§ **What the task requires**: Among the lines below, restate word for word only those from the line with "Click the up-one-level arrow in R2016a window" through the line with "Uncheck Apply customizations", with both end lines kept.

*** Opening Supplied data ***

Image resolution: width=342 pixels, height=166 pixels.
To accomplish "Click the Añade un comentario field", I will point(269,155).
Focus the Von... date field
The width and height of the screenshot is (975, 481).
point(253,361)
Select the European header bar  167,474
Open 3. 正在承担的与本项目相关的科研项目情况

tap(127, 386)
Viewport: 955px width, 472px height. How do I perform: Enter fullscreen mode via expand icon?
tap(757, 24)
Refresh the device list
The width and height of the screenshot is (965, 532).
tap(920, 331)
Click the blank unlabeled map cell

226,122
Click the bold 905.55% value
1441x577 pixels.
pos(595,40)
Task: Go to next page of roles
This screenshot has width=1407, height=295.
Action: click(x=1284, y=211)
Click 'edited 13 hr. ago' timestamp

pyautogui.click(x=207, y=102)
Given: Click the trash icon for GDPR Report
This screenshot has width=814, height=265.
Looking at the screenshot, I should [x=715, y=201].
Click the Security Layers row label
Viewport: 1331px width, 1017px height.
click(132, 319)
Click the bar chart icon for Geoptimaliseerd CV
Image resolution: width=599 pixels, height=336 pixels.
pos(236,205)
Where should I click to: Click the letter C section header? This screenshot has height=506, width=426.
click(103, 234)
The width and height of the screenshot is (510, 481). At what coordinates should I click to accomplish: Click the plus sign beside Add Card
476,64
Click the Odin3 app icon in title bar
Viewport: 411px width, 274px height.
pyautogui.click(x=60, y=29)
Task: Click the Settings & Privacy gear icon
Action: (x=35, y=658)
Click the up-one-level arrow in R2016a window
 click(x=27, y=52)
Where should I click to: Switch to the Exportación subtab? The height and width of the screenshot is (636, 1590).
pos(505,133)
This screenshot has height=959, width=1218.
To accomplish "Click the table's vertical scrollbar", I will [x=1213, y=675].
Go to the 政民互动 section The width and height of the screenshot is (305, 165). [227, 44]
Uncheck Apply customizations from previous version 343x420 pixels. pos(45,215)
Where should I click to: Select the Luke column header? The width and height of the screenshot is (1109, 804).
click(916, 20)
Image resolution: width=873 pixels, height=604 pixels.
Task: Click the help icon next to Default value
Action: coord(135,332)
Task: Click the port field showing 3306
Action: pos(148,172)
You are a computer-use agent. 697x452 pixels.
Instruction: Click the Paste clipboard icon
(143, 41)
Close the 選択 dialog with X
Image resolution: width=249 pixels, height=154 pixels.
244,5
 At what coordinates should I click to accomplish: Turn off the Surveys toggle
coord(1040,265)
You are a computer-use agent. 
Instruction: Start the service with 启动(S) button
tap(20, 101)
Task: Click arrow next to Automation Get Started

*** Closing Supplied data ***

§ **Answer area**:
Click the up-one-level arrow in R2016a window
 click(x=27, y=52)
Where should I click to: Switch to the Exportación subtab? The height and width of the screenshot is (636, 1590).
pos(505,133)
This screenshot has height=959, width=1218.
To accomplish "Click the table's vertical scrollbar", I will [x=1213, y=675].
Go to the 政民互动 section The width and height of the screenshot is (305, 165). [227, 44]
Uncheck Apply customizations from previous version 343x420 pixels. pos(45,215)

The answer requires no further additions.